We thank the Referee for this interesting question. Indeed, we are not aware of any formal and useful (tight) bound for the error on any physical observable that is directly related to PT-MPO compression strategies and parameters.
Physical observables are obtained by eventually contracting the PT-MPO with a set of system propagators. PT-MPO are however designed to be independent of the particular choice of system propagators. One could in principle consider an adapted metric based on, e.g., a certain statistical distribution of system propagators. In this sense, the choice of considering the overall norm distance is unbiased and treats every possible system intervention with the same right.

Because of their novelty, error propagation in MPOs in the time domain are much less well understood than MPO representations in many-body physics. While analytical insights are lacking, one can turn to numerical experiments. For instance, in Appendix B of [https://arxiv.org/pdf/2405.16548] it was found that convergence of PT-MPOs has very similar trends whether one measures it via the PT-MPOs norm distance or one considers the changes in a concrete system observable. This suggests that minimising the norm distance is indeed a sensible criterion for PT-MPO compression.

We now provide more details on the rationale behind our choice of PT-MPO compression in Sec. III.B.

We thank the Referee for their positive evaluation.

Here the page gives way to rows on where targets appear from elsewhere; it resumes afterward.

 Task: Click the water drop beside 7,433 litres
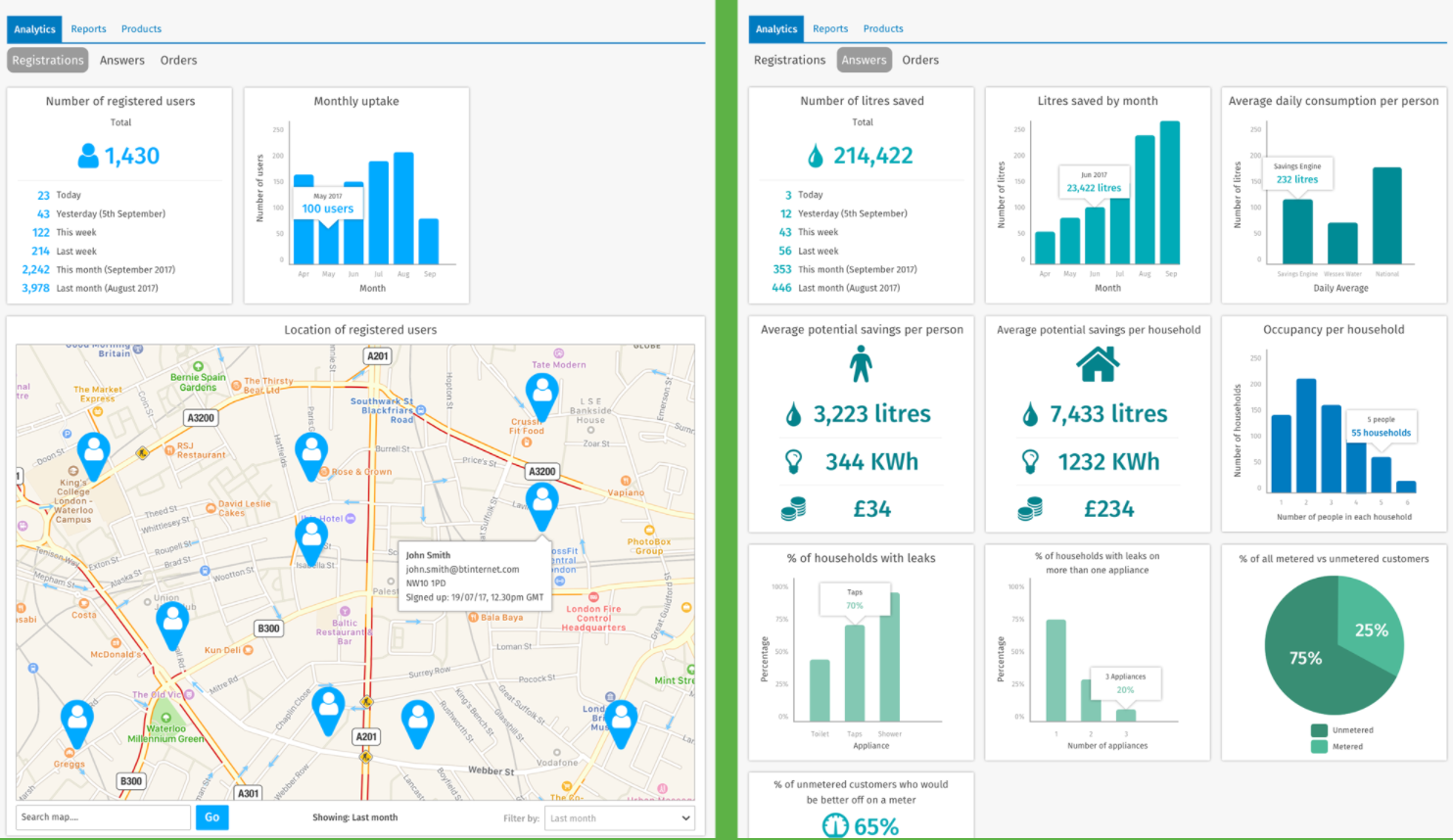click(1029, 415)
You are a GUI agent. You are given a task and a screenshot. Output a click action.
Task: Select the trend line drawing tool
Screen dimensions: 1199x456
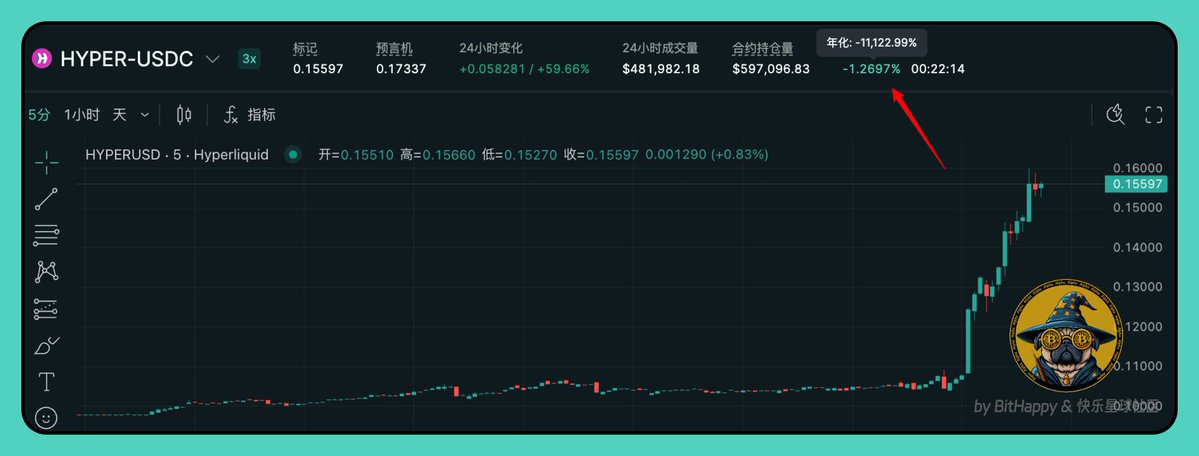(x=46, y=199)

We are grateful to the Referee for their report and for raising this question. We agree that, as suggested in https://arxiv.org/pdf/1008.3477, for MPO compression with SVDs to be locally optimal, it would be necessary to first bring the MPO into the proper canonical form, which can be done, e.g., by sweeping with SVDs while not truncating in the forward sweep.

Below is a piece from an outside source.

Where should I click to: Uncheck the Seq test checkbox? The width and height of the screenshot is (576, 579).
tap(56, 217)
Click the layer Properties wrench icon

However, here we instead utilise a much faster, and whilst slightly suboptimal, yet entirely adequate strategy. This builds on the zip-up algorithm for MPS-MPO or MPO-MPO contractions by Stoudenmire and White [New J. Phys. 12, 055026 (2010)], which is also discussed in the review article mentioned by the Referee. Specifically, performing truncation already during forward sweeps leads to a significantly faster algorithm in practice. While it is not guaranteed to lead to optimal compression---in the sense that it produces minimal bond dimensions for a given accuracy---the results are nonetheless often found to be close to optimal. Additional errors incurred by this sub-optimality can be compensated by using a smaller compression threshold, yielding slightly larger bond dimensions. Overall, considering the trade-off between accuracy and computation time, the zip-up approach typically outperforms the nominally optimal compression, and has thus become the most common technique employed for PT-MPOs, such as in the first constructive PT-MPO algorithm for spin-boson models by Jorgensen and Pollock [Phys. Rev. Lett. 123, 240602 (2019)]. Another example is the precursor to PT-MPO methods, the TEMPO algorithm by Strathearn et al. [Nature Communications 9, 3322 (2018)].

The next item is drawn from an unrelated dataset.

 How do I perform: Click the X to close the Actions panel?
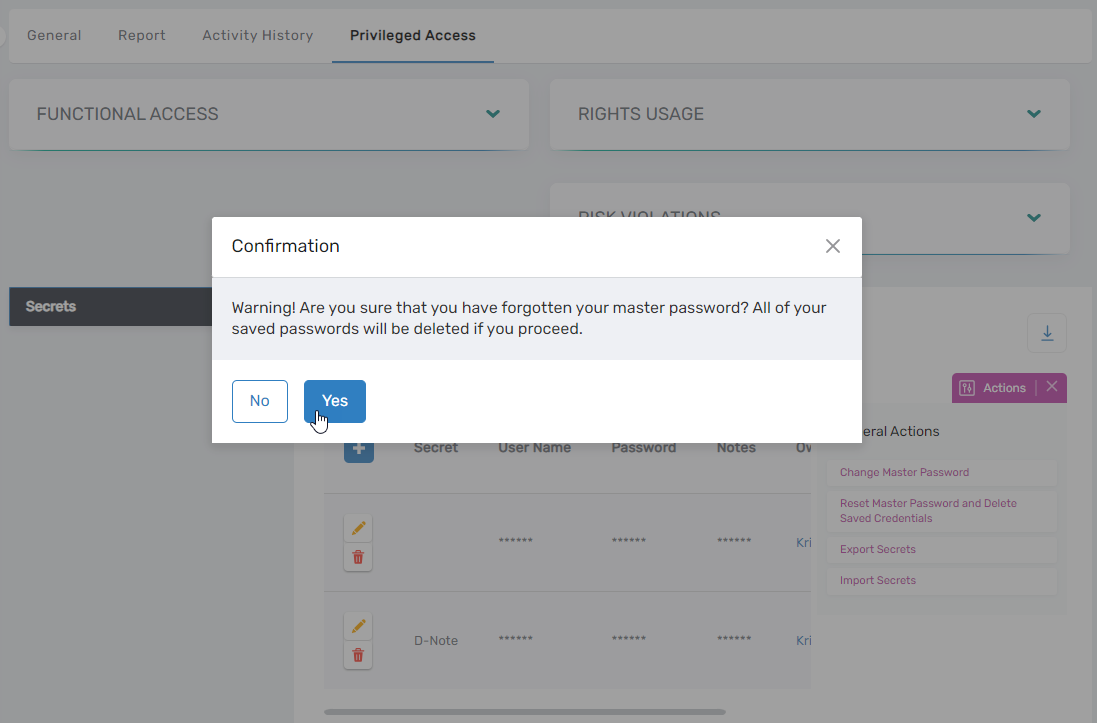[1051, 388]
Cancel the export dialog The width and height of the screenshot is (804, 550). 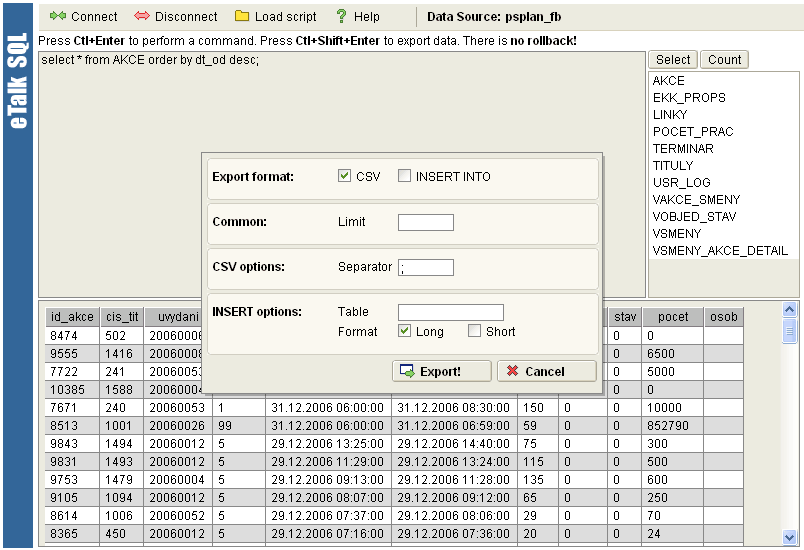click(x=546, y=371)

The reason for the speed-up is that typical SVD routines require O(M^2N) operations, where M and N are the smaller and larger dimension of the matrix to be decomposed, respectively. When combining two MPOs with inner bond dimensions chi_1 and chi_2, for SVDs in the non-truncating sweep, one would have N=M=chi_1*chi_2. By contrast, the zip-up scheme involves SVDs on matrices where the small dimension M is already of the order of the inner bond dimension after compression chi. Thus, a relative speed-up by a factor of (chi_1*chi_2/chi)^2 is achieved.

It should be noted that the speed-up is so dramatic that, in most of our examples, convergence is out of reach if we do not use compression already in the forward sweep. However, it is possible to interpolate between nominally optimal compression and the zip-up approach, by using a smaller threshold for the forward sweep compared to the backward sweep. This is discussed in detail in Appendix A of Cygorek et al. [Phys. Rev. X 14, 011010 (2024)]. This also provides a practical solution strategy if suboptimal compression should ever result in issues for extracting environment observables.

Regarding the need for sweeps in the backward direction after the compression in the forward sweep, we point out that this is typically not only a gauge transformation. As also discussed in https://arxiv.org/pdf/1008.3477, even starting from the canonical form, truncating sweeps with SVDs are only locally optimal but truncation later in the chain is not independent of truncation earlier in the chain. Therefore, in many-body physics, one finds it necessary to sweep multiple times or to employ additional, e.g., variational techniques. Moreover, even the gauge transformation is useful, as it preconditions the MPO to a form much closer to the canonical form required for the next forward sweep. One way to see the importance of the backward sweep is that only when it is included, can one interpolate between nominally optimal compression and the zip-up scheme as described above.

We now discuss these subtle points in detail in Sec. III.B.